This makes it immediately clear how much context window is occupied and how much remains.

The /context command helped many users become aware of context windows and understand context engineering's importance. A common example now discussed: MCP tools consume significant space, so removing unnecessary ones helps. This conversation was impossible before /context.

By illuminating the abstract concept of context engineering and making it tangible, the /context command made a major contribution.

Claude Code v2.0.x Era

Opus 4.5

The v2.0.x era's most significant event was Claude Opus 4.5's release on November 24.

At the time, many were migrating from Claude Code to Codex CLI. Reasons included rumors of Claude Code degradation and GPT-5.1 Codex's excellence. I was still primarily on Claude Code with Codex CLI as backup, though Codex had a meaningful share of my tasks.

Claude Opus 4.5 Announcement

When Opus 4.5 became available in Claude Code starting v2.0.51, users gradually returned. I say "gradually" because at this stage, AI models had become difficult to distinguish through simple implementation tasks. Many felt they needed hours or days of use to understand the differences. Codex CLI had also evolved into an excellent tool, and Cursor had established its position with Composer-1.

Using it myself, I found Claude Opus 4.5 handled Claude Code's tool specifications well, with satisfactory implementation speed. The affinity between Opus 4.5 and the Claude Code harness felt higher than previous Claude Opus 4.1 or Sonnet 4.5. Claude Opus 4.5 undeniably elevated Claude Code's standing and pushed AI coding history forward.

As an aside, measuring AI model performance has become personally challenging. Simple tasks yield high-quality output from any AI tool now.

SWE-Bench is often cited, but it increasingly feels like marketing performance. Real confidence comes only from hands-on use. A recent YouTube talk by someone from PromptLayer addressed this point engagingly:

Claude Skills (Agent Skills)

Claude Skills was added in v2.0.22 on October 17. On December 18, it became an open standard as Agent Skills.

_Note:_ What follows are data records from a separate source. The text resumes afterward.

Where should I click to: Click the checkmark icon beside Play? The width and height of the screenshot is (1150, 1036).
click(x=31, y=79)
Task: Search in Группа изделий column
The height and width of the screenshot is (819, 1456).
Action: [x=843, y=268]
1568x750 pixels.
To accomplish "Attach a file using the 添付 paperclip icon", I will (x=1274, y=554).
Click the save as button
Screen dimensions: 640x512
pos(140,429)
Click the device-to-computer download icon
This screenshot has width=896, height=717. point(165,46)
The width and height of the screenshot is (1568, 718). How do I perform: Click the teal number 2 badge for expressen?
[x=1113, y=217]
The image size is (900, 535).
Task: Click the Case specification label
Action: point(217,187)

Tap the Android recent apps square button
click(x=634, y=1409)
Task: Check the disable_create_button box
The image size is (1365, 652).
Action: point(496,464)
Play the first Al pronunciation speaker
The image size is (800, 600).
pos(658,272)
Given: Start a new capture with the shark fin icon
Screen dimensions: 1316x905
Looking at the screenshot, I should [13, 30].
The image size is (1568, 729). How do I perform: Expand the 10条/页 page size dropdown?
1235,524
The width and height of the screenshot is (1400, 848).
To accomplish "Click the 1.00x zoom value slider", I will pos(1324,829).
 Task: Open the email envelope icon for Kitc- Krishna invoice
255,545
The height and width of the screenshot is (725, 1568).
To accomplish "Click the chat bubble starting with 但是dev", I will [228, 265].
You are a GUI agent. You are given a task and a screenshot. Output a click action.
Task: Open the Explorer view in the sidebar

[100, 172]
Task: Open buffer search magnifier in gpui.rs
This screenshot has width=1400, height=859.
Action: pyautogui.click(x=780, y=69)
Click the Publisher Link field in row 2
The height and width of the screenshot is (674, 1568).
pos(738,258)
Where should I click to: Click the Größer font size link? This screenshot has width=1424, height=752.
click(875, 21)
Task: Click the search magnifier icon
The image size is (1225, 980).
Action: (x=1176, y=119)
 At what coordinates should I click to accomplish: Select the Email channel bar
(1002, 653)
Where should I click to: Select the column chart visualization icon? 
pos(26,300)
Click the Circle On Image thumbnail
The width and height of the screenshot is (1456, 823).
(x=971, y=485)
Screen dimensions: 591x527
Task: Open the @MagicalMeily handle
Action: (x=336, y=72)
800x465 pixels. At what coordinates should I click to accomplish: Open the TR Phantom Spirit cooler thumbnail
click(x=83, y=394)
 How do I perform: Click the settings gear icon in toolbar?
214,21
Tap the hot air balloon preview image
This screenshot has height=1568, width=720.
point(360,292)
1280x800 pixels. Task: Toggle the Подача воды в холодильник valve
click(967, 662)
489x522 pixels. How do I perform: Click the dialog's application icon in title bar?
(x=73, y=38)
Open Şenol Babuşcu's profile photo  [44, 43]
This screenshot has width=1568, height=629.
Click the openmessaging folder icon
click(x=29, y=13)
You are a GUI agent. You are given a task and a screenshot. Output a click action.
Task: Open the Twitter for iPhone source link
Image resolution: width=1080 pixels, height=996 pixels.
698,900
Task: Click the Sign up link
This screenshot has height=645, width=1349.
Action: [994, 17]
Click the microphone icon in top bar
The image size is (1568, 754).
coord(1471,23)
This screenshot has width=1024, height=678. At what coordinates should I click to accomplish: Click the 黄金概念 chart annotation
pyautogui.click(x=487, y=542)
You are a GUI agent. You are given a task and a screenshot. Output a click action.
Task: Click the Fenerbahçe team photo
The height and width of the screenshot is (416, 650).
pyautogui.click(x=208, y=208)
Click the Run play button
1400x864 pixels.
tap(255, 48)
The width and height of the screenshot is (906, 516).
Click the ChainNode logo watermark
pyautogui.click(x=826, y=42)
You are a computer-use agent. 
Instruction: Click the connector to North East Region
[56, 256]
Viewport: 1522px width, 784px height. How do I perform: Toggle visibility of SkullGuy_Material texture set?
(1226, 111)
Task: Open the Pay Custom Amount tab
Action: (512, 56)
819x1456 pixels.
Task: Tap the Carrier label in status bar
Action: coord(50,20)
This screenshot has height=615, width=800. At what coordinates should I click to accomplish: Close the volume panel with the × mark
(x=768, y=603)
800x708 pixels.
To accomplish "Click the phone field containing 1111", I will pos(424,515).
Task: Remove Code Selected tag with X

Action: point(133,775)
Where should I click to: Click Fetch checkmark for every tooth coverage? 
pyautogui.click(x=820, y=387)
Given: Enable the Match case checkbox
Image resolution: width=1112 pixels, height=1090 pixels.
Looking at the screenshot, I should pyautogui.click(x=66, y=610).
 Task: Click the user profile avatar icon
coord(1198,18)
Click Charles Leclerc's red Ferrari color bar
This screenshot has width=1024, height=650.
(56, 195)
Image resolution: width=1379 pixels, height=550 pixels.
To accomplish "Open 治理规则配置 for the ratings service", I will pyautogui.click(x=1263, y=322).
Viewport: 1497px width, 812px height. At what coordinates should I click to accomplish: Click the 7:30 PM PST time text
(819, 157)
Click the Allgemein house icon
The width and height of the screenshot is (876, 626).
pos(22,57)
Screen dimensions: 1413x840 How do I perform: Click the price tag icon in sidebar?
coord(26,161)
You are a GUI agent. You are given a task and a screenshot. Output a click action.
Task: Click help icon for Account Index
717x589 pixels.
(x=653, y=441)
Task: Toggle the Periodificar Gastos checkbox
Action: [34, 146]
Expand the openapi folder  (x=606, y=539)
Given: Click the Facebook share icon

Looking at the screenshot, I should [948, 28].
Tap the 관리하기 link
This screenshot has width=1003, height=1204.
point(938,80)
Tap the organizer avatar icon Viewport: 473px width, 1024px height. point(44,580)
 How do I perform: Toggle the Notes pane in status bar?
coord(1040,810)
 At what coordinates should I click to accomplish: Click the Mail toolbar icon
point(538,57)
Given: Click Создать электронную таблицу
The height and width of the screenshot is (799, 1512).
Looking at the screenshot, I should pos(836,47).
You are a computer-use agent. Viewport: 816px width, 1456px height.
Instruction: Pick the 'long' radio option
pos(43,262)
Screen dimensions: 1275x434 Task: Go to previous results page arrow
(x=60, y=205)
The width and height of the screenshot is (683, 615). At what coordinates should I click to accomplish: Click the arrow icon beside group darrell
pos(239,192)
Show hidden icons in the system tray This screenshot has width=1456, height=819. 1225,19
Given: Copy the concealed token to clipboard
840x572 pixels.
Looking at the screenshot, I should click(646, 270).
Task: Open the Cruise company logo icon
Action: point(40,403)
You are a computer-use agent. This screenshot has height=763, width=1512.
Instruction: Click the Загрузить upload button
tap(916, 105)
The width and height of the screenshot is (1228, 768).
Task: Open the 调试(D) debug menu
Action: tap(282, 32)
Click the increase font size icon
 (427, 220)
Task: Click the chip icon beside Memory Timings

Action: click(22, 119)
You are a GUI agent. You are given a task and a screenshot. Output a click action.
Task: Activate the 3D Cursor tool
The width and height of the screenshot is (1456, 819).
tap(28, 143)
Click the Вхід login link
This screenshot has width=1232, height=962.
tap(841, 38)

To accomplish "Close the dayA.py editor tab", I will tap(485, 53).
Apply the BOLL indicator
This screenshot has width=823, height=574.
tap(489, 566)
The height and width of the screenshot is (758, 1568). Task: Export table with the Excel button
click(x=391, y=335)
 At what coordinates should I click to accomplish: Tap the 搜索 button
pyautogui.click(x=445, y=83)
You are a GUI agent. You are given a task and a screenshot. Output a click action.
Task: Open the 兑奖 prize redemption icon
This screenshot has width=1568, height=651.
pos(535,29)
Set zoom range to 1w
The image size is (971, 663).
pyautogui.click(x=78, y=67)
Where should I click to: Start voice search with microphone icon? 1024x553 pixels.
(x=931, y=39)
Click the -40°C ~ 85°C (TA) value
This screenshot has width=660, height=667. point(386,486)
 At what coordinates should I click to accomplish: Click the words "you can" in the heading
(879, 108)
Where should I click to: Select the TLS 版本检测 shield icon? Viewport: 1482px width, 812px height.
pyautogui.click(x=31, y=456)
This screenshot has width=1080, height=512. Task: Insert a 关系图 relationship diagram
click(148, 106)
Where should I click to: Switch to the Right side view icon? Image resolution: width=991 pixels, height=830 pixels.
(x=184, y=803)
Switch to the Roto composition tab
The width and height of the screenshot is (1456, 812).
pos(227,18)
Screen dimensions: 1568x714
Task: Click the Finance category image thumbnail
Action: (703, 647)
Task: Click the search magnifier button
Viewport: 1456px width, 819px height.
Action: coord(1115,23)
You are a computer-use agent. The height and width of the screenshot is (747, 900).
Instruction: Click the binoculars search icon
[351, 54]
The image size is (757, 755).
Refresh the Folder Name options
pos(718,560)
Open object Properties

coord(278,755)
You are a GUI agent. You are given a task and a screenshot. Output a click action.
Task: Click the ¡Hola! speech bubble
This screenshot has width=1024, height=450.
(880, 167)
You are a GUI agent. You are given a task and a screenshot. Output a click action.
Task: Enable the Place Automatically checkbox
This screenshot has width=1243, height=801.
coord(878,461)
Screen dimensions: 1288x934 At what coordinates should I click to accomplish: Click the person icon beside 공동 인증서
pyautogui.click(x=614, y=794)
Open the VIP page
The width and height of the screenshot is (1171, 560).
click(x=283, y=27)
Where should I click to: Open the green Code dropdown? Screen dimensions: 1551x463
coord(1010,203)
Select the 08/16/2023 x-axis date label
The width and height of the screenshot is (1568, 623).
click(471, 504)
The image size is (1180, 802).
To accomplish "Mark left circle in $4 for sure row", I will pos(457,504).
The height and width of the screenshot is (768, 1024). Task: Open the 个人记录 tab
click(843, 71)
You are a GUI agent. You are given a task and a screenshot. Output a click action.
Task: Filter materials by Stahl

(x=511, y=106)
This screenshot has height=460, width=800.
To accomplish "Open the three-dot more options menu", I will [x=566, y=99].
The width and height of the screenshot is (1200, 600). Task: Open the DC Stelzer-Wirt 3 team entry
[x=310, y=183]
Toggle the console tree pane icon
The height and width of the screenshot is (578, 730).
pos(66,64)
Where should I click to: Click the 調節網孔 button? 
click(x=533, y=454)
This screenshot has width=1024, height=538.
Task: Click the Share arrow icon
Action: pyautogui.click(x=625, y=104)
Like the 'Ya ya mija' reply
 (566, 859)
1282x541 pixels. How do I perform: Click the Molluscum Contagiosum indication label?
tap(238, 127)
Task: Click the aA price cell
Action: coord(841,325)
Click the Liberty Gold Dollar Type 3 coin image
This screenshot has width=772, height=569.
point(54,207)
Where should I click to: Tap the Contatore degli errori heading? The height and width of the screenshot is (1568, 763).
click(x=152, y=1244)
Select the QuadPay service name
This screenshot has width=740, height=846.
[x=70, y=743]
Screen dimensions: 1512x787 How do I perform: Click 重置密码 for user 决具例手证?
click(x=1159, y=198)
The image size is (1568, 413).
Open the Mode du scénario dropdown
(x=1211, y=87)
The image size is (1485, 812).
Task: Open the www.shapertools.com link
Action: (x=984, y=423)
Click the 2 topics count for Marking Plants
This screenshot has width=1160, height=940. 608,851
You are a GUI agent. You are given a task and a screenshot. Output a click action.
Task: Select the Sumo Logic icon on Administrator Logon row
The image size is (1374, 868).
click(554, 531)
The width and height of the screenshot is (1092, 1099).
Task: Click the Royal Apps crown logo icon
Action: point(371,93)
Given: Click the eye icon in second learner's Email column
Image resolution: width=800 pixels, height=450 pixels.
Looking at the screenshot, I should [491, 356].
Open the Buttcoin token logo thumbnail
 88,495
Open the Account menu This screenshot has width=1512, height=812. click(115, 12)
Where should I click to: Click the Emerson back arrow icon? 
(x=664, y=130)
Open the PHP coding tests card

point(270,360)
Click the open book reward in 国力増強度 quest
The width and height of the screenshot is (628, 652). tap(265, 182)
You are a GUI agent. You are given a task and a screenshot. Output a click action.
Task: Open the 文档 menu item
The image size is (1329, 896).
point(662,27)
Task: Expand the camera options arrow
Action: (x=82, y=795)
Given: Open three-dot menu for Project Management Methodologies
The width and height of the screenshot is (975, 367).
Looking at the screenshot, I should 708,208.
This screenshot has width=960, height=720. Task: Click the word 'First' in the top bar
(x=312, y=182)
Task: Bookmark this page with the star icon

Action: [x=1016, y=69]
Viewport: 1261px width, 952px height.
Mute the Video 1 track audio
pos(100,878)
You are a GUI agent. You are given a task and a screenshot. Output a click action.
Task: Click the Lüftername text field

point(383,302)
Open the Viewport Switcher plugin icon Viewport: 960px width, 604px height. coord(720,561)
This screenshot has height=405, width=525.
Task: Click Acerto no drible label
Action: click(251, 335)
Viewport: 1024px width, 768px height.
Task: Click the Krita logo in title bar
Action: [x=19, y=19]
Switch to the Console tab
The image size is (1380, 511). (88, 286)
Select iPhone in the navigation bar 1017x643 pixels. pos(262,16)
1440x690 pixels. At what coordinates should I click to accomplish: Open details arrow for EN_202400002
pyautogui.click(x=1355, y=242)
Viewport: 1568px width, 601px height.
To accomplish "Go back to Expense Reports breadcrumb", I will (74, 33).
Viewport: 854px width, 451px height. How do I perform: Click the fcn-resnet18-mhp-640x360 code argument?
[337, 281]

Skills have been widely discussed lately. I will skip details since many have explained them. This Code Summit video explains Skills well:

You only need to understand the concept of progressive context disclosure for Agent Skills. Context engineering matters here too. Skills enable tool orchestration, and combining that with agent orchestration will gain more attention.

Anthropic emphasizes these Skills characteristics while designing for portability across Claude Code, Claude Desktop, and beyond. As with MCP (Model Context Protocol), Anthropic excels at developing concepts and features essential to AI agents.

Interactive Question Tool

You may not recognize the name "Interactive Question Tool." It is the feature in Plan mode where Claude asks users detailed questions. I adopted this name from the CHANGELOG.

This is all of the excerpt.